What the task asks:
Count the lines below that hold "more". Give the number without comment.

── Records to process

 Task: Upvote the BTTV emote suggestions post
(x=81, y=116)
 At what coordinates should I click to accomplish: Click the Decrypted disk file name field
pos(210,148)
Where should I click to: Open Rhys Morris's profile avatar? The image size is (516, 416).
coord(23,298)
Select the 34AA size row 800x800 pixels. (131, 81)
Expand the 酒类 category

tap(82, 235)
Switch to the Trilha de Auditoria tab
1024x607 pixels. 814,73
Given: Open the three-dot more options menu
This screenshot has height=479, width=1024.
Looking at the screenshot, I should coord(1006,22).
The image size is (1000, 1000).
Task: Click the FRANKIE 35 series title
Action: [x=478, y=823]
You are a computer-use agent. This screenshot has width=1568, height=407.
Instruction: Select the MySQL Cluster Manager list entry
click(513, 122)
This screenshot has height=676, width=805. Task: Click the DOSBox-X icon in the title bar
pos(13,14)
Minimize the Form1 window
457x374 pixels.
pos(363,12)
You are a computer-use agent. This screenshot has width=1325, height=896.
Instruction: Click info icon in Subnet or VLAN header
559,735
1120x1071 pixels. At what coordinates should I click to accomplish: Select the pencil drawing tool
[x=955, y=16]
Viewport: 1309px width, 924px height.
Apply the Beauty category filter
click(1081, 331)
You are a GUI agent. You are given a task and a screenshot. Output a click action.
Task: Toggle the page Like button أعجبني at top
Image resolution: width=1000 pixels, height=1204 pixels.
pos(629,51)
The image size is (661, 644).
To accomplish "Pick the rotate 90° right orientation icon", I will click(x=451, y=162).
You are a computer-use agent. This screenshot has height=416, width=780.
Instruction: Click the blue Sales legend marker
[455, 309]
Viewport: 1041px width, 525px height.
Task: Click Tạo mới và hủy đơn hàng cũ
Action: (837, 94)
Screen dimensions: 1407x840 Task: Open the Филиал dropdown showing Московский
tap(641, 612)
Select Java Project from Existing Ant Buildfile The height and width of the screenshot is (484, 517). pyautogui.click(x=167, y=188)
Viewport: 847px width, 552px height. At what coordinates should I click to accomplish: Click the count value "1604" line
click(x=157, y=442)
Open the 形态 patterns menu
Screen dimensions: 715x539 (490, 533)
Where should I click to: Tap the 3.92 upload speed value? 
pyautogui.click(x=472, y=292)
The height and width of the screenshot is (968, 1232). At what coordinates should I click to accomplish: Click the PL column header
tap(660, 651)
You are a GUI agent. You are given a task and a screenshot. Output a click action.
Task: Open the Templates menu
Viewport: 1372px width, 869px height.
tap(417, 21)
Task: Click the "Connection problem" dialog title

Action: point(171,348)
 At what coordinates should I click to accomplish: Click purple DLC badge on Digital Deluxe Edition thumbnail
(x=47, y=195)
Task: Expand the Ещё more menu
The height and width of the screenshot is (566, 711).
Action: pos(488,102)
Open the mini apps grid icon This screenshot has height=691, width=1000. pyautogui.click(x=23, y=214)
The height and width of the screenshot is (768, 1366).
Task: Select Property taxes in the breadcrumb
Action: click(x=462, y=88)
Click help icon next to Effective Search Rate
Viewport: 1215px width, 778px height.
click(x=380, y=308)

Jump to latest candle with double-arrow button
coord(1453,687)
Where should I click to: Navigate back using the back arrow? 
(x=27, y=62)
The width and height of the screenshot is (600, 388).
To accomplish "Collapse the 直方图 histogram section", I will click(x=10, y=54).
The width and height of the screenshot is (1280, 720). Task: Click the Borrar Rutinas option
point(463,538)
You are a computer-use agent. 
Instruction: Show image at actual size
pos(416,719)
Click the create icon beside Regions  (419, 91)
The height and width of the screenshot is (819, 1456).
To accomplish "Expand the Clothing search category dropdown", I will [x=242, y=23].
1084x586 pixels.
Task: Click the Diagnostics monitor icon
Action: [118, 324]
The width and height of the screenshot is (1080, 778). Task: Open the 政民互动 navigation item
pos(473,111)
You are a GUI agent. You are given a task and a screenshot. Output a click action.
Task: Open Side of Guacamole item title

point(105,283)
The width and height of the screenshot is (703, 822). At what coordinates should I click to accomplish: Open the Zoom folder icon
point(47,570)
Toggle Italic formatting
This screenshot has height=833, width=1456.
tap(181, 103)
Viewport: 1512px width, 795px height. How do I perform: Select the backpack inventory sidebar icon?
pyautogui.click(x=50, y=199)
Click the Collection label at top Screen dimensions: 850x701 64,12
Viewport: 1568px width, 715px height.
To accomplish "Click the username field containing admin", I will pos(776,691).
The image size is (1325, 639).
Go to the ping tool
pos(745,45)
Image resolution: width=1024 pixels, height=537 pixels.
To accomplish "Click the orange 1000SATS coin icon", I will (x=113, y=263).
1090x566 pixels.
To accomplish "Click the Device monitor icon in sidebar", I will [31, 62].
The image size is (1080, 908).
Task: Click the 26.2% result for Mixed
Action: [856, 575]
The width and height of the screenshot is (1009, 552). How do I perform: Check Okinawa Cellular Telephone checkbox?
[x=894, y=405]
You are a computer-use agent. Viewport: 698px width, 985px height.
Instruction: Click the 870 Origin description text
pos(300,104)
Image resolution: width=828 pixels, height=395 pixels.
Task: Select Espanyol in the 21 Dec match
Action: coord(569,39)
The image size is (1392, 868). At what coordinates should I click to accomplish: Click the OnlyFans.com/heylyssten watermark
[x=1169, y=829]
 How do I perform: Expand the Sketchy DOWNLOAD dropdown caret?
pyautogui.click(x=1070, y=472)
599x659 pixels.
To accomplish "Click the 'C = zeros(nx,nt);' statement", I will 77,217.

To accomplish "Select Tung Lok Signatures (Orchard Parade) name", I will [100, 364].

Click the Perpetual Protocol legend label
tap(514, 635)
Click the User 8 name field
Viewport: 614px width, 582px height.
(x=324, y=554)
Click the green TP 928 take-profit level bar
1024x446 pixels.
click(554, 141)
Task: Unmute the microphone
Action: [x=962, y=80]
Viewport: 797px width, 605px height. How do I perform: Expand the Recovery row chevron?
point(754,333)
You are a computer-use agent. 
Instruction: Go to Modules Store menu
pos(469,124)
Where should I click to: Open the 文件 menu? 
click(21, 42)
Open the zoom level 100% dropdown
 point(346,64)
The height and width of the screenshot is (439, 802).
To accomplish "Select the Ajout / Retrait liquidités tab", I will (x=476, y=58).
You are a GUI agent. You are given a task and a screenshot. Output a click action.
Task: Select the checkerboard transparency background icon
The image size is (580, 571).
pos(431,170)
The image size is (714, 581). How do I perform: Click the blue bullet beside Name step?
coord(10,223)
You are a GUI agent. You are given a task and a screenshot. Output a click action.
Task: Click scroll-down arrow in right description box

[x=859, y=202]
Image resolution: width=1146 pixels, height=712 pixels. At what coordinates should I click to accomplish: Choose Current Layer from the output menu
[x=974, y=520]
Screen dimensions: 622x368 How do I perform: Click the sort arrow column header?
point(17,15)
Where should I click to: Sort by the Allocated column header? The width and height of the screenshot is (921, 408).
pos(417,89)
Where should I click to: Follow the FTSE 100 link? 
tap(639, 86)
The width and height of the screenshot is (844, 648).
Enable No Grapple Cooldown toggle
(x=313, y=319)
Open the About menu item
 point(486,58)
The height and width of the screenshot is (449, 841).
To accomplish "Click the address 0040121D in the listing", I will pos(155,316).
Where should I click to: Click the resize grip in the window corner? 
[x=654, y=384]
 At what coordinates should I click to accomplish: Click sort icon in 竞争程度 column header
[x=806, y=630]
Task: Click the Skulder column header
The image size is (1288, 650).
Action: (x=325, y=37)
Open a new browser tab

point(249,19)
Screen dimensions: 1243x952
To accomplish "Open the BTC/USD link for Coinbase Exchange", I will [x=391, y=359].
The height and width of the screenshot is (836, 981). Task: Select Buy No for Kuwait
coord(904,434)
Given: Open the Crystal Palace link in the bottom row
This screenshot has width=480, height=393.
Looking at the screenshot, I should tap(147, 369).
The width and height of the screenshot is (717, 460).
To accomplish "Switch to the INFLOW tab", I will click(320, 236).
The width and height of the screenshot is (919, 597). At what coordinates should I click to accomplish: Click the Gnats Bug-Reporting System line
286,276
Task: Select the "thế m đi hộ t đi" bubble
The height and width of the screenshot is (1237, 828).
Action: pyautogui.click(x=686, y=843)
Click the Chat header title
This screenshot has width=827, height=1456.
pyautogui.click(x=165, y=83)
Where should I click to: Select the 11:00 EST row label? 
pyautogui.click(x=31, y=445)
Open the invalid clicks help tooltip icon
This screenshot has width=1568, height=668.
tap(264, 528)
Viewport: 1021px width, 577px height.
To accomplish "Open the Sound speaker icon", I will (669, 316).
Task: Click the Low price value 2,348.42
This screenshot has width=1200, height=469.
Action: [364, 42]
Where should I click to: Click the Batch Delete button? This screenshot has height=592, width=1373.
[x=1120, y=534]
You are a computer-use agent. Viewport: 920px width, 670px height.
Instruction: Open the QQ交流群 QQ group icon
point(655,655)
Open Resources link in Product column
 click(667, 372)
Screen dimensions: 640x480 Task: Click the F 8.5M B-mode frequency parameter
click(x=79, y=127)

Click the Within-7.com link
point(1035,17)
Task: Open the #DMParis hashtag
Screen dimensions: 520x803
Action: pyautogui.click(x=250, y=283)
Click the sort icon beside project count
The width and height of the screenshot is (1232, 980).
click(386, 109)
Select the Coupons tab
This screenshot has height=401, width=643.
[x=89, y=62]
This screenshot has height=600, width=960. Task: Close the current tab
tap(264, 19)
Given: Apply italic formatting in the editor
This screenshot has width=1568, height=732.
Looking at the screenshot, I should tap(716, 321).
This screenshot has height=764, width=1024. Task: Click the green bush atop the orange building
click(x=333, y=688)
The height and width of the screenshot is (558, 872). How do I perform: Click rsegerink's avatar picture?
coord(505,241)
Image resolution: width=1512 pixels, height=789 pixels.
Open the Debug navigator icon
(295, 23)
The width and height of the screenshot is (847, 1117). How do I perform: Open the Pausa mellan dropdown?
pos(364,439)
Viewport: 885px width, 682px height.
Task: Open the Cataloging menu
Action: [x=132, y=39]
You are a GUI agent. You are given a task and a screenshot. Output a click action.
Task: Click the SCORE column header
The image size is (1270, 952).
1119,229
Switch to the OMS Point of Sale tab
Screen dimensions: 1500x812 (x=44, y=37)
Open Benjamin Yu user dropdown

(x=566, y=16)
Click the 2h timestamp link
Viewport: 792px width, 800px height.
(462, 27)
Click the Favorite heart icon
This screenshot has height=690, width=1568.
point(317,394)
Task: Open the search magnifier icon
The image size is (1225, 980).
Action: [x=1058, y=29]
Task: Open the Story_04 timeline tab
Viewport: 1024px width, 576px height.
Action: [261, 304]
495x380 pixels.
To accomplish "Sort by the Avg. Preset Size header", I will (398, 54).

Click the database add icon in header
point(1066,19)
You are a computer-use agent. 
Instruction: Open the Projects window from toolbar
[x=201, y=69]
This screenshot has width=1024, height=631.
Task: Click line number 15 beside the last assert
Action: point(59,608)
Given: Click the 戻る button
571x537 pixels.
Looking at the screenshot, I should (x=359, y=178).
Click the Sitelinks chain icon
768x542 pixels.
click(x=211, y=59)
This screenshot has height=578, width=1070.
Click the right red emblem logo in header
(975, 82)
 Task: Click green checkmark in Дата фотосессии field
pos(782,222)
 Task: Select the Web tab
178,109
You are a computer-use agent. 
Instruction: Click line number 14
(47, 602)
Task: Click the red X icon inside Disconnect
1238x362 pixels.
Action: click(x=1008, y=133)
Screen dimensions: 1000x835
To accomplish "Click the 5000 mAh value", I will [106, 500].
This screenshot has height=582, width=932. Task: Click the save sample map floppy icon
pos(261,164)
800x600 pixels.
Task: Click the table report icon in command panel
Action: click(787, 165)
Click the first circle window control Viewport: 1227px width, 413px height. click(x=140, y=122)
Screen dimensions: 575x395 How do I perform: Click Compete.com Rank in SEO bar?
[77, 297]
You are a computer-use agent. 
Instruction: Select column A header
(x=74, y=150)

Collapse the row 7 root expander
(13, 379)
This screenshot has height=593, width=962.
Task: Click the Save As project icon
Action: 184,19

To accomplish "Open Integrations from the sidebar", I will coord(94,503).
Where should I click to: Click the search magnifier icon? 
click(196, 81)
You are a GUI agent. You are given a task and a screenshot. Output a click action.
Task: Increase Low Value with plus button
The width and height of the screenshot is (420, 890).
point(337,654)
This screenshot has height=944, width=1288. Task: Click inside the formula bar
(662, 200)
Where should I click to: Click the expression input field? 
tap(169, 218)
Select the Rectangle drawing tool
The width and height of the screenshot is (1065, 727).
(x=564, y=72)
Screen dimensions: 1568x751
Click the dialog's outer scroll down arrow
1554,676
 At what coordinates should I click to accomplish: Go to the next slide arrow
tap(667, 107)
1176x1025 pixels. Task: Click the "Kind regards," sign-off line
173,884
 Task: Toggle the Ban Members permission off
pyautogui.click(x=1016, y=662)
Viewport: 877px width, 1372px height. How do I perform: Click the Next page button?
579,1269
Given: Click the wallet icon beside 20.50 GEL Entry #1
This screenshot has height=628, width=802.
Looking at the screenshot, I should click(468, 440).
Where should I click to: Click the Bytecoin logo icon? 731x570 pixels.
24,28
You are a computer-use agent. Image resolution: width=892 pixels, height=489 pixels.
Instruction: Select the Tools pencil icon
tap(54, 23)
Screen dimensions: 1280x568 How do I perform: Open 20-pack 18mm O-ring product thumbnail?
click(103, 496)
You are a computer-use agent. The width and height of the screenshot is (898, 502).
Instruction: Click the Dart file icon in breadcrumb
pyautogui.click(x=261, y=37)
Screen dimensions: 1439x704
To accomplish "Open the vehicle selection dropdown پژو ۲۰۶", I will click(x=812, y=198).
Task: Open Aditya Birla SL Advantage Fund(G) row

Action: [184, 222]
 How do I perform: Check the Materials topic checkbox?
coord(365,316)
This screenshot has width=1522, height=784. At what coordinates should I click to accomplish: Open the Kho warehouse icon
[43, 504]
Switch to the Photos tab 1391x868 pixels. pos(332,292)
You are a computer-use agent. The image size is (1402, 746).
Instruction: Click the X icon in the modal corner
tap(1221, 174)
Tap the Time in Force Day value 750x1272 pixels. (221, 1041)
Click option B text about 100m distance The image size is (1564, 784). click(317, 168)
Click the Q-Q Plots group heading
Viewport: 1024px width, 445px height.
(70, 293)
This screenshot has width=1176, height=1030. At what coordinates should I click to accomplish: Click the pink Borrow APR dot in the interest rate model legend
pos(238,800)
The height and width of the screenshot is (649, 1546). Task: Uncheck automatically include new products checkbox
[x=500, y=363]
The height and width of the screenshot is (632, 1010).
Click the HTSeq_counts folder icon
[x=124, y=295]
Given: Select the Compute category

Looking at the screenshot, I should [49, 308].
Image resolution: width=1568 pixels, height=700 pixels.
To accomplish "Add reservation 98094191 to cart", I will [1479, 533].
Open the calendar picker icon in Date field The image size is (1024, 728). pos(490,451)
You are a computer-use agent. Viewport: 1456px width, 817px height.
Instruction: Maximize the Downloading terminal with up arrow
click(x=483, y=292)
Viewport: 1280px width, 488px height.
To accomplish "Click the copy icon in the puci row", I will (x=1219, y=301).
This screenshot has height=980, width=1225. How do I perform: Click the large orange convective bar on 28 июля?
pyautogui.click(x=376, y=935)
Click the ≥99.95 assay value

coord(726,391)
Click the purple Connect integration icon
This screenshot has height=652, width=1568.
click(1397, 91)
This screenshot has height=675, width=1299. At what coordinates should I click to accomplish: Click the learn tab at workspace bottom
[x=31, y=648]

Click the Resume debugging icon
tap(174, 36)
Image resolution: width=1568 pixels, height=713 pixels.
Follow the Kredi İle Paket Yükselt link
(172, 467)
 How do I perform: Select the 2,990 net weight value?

────

Solution for this task:
2